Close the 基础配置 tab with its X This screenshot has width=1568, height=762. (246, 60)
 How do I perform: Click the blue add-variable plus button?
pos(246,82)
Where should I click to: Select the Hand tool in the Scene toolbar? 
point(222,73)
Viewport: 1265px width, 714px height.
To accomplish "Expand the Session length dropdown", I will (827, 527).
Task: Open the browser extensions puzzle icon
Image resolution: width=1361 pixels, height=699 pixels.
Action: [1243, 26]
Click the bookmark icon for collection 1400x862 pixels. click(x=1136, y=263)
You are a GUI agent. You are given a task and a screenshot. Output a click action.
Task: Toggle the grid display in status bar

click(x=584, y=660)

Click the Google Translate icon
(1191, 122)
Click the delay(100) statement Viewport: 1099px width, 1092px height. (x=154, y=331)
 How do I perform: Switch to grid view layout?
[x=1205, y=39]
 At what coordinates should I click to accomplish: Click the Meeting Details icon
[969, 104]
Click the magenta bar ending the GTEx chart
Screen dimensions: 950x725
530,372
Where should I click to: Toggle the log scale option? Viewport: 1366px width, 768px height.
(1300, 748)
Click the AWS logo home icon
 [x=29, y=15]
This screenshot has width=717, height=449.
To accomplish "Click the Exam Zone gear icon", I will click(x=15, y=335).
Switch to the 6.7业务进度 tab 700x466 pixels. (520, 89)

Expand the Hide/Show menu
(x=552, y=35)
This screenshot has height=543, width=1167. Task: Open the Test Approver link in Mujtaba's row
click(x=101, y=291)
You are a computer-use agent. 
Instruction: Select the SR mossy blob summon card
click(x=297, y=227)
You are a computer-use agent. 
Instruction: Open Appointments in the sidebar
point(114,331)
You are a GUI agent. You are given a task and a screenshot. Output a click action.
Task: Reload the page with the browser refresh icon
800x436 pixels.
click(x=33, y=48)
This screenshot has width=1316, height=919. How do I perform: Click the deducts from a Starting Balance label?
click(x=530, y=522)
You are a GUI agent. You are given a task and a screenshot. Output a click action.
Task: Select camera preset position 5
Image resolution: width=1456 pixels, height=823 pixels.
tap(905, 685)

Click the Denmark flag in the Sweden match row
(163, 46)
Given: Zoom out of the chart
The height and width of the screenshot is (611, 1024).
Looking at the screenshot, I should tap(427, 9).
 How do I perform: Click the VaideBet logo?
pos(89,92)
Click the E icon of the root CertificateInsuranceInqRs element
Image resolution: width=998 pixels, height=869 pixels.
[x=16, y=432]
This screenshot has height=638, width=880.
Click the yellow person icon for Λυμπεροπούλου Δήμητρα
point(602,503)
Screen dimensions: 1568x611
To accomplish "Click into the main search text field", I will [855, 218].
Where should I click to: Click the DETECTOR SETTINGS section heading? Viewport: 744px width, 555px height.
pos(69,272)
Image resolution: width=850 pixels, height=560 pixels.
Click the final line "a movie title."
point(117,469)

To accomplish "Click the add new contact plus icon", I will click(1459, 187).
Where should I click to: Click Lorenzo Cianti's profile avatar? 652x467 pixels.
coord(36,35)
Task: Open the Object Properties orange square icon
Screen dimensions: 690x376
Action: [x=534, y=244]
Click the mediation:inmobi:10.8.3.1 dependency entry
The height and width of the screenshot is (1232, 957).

▬▬▬▬▬▬▬▬▬▬

Exercise instructions
The full data must appear again, retyped in every detail.

Exercise response
Close the 基础配置 tab with its X This screenshot has width=1568, height=762. (246, 60)
 How do I perform: Click the blue add-variable plus button?
pos(246,82)
Where should I click to: Select the Hand tool in the Scene toolbar? 
point(222,73)
Viewport: 1265px width, 714px height.
To accomplish "Expand the Session length dropdown", I will (827, 527).
Task: Open the browser extensions puzzle icon
Image resolution: width=1361 pixels, height=699 pixels.
Action: [1243, 26]
Click the bookmark icon for collection 1400x862 pixels. click(x=1136, y=263)
You are a GUI agent. You are given a task and a screenshot. Output a click action.
Task: Toggle the grid display in status bar

click(x=584, y=660)

Click the Google Translate icon
(1191, 122)
Click the delay(100) statement Viewport: 1099px width, 1092px height. (x=154, y=331)
 How do I perform: Switch to grid view layout?
[x=1205, y=39]
 At what coordinates should I click to accomplish: Click the Meeting Details icon
[969, 104]
Click the magenta bar ending the GTEx chart
Screen dimensions: 950x725
530,372
Where should I click to: Toggle the log scale option? Viewport: 1366px width, 768px height.
(1300, 748)
Click the AWS logo home icon
 [x=29, y=15]
This screenshot has width=717, height=449.
To accomplish "Click the Exam Zone gear icon", I will click(x=15, y=335).
Switch to the 6.7业务进度 tab 700x466 pixels. (520, 89)

Expand the Hide/Show menu
(x=552, y=35)
This screenshot has height=543, width=1167. Task: Open the Test Approver link in Mujtaba's row
click(x=101, y=291)
You are a computer-use agent. 
Instruction: Select the SR mossy blob summon card
click(x=297, y=227)
You are a computer-use agent. 
Instruction: Open Appointments in the sidebar
point(114,331)
You are a GUI agent. You are given a task and a screenshot. Output a click action.
Task: Reload the page with the browser refresh icon
800x436 pixels.
click(x=33, y=48)
This screenshot has width=1316, height=919. How do I perform: Click the deducts from a Starting Balance label?
click(x=530, y=522)
You are a GUI agent. You are given a task and a screenshot. Output a click action.
Task: Select camera preset position 5
Image resolution: width=1456 pixels, height=823 pixels.
tap(905, 685)

Click the Denmark flag in the Sweden match row
(163, 46)
Given: Zoom out of the chart
The height and width of the screenshot is (611, 1024).
Looking at the screenshot, I should tap(427, 9).
 How do I perform: Click the VaideBet logo?
pos(89,92)
Click the E icon of the root CertificateInsuranceInqRs element
Image resolution: width=998 pixels, height=869 pixels.
[x=16, y=432]
This screenshot has height=638, width=880.
Click the yellow person icon for Λυμπεροπούλου Δήμητρα
point(602,503)
Screen dimensions: 1568x611
To accomplish "Click into the main search text field", I will [855, 218].
Where should I click to: Click the DETECTOR SETTINGS section heading? Viewport: 744px width, 555px height.
pos(69,272)
Image resolution: width=850 pixels, height=560 pixels.
Click the final line "a movie title."
point(117,469)

To accomplish "Click the add new contact plus icon", I will click(1459, 187).
Where should I click to: Click Lorenzo Cianti's profile avatar? 652x467 pixels.
coord(36,35)
Task: Open the Object Properties orange square icon
Screen dimensions: 690x376
Action: [x=534, y=244]
Click the mediation:inmobi:10.8.3.1 dependency entry
The height and width of the screenshot is (1232, 957).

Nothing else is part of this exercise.